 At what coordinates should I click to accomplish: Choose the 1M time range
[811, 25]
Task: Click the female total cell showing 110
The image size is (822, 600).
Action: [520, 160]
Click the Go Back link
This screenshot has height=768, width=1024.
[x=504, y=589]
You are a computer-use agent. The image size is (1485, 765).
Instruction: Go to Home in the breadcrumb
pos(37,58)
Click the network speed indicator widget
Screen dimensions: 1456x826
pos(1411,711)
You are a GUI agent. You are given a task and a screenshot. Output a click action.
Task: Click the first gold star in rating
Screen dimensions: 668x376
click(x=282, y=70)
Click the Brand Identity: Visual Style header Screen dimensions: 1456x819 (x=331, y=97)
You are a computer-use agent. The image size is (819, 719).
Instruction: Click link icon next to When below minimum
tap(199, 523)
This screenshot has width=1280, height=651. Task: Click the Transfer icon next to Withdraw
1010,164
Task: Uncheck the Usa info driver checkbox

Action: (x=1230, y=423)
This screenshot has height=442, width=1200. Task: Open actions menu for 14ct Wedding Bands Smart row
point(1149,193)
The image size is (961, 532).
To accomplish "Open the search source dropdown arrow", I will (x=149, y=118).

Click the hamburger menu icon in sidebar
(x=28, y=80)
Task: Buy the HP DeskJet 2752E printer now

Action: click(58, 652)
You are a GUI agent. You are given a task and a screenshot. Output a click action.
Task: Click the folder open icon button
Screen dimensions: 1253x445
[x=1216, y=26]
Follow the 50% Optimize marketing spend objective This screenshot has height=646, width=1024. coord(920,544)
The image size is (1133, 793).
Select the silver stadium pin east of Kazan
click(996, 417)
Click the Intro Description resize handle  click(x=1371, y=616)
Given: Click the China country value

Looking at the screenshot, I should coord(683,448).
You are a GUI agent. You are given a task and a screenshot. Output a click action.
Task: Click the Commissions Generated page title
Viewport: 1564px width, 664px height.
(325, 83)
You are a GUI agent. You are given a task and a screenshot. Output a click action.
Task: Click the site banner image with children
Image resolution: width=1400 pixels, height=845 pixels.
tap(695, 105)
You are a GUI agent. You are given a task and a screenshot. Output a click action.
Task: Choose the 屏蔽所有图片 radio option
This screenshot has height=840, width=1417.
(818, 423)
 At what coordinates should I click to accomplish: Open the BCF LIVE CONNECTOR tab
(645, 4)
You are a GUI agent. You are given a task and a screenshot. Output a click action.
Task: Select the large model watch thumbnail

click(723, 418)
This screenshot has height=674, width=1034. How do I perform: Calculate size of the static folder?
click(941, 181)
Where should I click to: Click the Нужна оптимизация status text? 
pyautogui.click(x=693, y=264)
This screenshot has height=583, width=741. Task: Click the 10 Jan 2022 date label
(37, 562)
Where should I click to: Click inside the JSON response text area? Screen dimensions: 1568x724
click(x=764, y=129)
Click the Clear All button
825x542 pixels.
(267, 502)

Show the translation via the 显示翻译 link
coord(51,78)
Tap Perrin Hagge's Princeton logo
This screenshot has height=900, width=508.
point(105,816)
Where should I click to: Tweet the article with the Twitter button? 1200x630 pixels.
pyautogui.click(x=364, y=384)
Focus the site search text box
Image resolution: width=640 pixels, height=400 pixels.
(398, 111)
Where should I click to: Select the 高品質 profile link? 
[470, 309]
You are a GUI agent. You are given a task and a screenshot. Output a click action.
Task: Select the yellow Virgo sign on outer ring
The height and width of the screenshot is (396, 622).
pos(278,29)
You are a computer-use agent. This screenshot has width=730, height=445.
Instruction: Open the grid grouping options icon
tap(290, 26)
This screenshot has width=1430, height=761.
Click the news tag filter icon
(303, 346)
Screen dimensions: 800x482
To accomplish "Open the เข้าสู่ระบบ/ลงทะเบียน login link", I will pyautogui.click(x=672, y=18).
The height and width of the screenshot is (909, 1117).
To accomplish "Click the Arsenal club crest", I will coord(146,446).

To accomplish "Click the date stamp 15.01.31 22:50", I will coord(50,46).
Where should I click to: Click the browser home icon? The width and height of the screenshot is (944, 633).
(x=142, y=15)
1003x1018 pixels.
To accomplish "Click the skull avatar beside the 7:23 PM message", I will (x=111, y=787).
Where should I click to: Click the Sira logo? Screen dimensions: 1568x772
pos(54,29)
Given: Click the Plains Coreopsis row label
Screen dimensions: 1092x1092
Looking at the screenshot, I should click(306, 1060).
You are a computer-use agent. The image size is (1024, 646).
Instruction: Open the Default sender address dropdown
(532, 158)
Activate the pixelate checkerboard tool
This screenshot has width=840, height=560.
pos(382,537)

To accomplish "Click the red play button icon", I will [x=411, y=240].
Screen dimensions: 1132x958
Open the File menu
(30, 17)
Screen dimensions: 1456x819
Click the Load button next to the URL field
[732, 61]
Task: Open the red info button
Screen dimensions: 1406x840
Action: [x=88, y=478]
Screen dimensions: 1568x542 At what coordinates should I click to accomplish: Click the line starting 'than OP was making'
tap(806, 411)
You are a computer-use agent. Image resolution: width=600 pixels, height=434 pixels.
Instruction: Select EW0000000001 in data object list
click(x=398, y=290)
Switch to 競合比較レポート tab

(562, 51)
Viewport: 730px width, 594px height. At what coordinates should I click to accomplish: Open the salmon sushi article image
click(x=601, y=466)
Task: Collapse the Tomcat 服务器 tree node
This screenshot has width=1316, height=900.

= Task requirements =
Could you rename "Screen dimensions" to "Screen size" throughout the data above and give all of it again, with nothing else changed?

= In response =
 At what coordinates should I click to accomplish: Choose the 1M time range
[811, 25]
Task: Click the female total cell showing 110
The image size is (822, 600).
Action: [520, 160]
Click the Go Back link
This screenshot has height=768, width=1024.
[x=504, y=589]
You are a computer-use agent. The image size is (1485, 765).
Instruction: Go to Home in the breadcrumb
pos(37,58)
Click the network speed indicator widget
Screen size: 1456x826
pos(1411,711)
You are a GUI agent. You are given a task and a screenshot. Output a click action.
Task: Click the first gold star in rating
Screen size: 668x376
click(x=282, y=70)
Click the Brand Identity: Visual Style header Screen size: 1456x819 (x=331, y=97)
You are a computer-use agent. The image size is (819, 719).
Instruction: Click link icon next to When below minimum
tap(199, 523)
This screenshot has width=1280, height=651. Task: Click the Transfer icon next to Withdraw
1010,164
Task: Uncheck the Usa info driver checkbox

Action: (x=1230, y=423)
This screenshot has height=442, width=1200. Task: Open actions menu for 14ct Wedding Bands Smart row
point(1149,193)
The image size is (961, 532).
To accomplish "Open the search source dropdown arrow", I will (x=149, y=118).

Click the hamburger menu icon in sidebar
(x=28, y=80)
Task: Buy the HP DeskJet 2752E printer now

Action: click(58, 652)
You are a GUI agent. You are given a task and a screenshot. Output a click action.
Task: Click the folder open icon button
Screen size: 1253x445
[x=1216, y=26]
Follow the 50% Optimize marketing spend objective This screenshot has height=646, width=1024. coord(920,544)
The image size is (1133, 793).
Select the silver stadium pin east of Kazan
click(996, 417)
Click the Intro Description resize handle  click(x=1371, y=616)
Given: Click the China country value

Looking at the screenshot, I should coord(683,448).
You are a GUI agent. You are given a task and a screenshot. Output a click action.
Task: Click the Commissions Generated page title
Viewport: 1564px width, 664px height.
(325, 83)
You are a GUI agent. You are given a task and a screenshot. Output a click action.
Task: Click the site banner image with children
Image resolution: width=1400 pixels, height=845 pixels.
tap(695, 105)
You are a GUI agent. You are given a task and a screenshot. Output a click action.
Task: Choose the 屏蔽所有图片 radio option
This screenshot has height=840, width=1417.
(818, 423)
 At what coordinates should I click to accomplish: Open the BCF LIVE CONNECTOR tab
(645, 4)
You are a GUI agent. You are given a task and a screenshot. Output a click action.
Task: Select the large model watch thumbnail

click(723, 418)
This screenshot has height=674, width=1034. How do I perform: Calculate size of the static folder?
click(941, 181)
Where should I click to: Click the Нужна оптимизация status text? 
pyautogui.click(x=693, y=264)
This screenshot has height=583, width=741. Task: Click the 10 Jan 2022 date label
(37, 562)
Where should I click to: Click inside the JSON response text area? Screen size: 1568x724
click(x=764, y=129)
Click the Clear All button
825x542 pixels.
(267, 502)

Show the translation via the 显示翻译 link
coord(51,78)
Tap Perrin Hagge's Princeton logo
This screenshot has height=900, width=508.
point(105,816)
Where should I click to: Tweet the article with the Twitter button? 1200x630 pixels.
pyautogui.click(x=364, y=384)
Focus the site search text box
Image resolution: width=640 pixels, height=400 pixels.
(398, 111)
Where should I click to: Select the 高品質 profile link? 
[470, 309]
You are a GUI agent. You are given a task and a screenshot. Output a click action.
Task: Select the yellow Virgo sign on outer ring
The height and width of the screenshot is (396, 622).
pos(278,29)
You are a computer-use agent. This screenshot has width=730, height=445.
Instruction: Open the grid grouping options icon
tap(290, 26)
This screenshot has width=1430, height=761.
Click the news tag filter icon
(303, 346)
Screen size: 800x482
To accomplish "Open the เข้าสู่ระบบ/ลงทะเบียน login link", I will pyautogui.click(x=672, y=18).
The height and width of the screenshot is (909, 1117).
To accomplish "Click the Arsenal club crest", I will coord(146,446).

To accomplish "Click the date stamp 15.01.31 22:50", I will coord(50,46).
Where should I click to: Click the browser home icon? The width and height of the screenshot is (944, 633).
(x=142, y=15)
1003x1018 pixels.
To accomplish "Click the skull avatar beside the 7:23 PM message", I will (x=111, y=787).
Where should I click to: Click the Sira logo? Screen size: 1568x772
pos(54,29)
Given: Click the Plains Coreopsis row label
Screen size: 1092x1092
Looking at the screenshot, I should click(306, 1060).
You are a computer-use agent. The image size is (1024, 646).
Instruction: Open the Default sender address dropdown
(532, 158)
Activate the pixelate checkerboard tool
This screenshot has width=840, height=560.
pos(382,537)

To accomplish "Click the red play button icon", I will [x=411, y=240].
Screen size: 1132x958
Open the File menu
(30, 17)
Screen size: 1456x819
Click the Load button next to the URL field
[732, 61]
Task: Open the red info button
Screen size: 1406x840
Action: [x=88, y=478]
Screen size: 1568x542 At what coordinates should I click to accomplish: Click the line starting 'than OP was making'
tap(806, 411)
You are a computer-use agent. Image resolution: width=600 pixels, height=434 pixels.
Instruction: Select EW0000000001 in data object list
click(x=398, y=290)
Switch to 競合比較レポート tab

(562, 51)
Viewport: 730px width, 594px height. At what coordinates should I click to accomplish: Open the salmon sushi article image
click(x=601, y=466)
Task: Collapse the Tomcat 服务器 tree node
This screenshot has width=1316, height=900.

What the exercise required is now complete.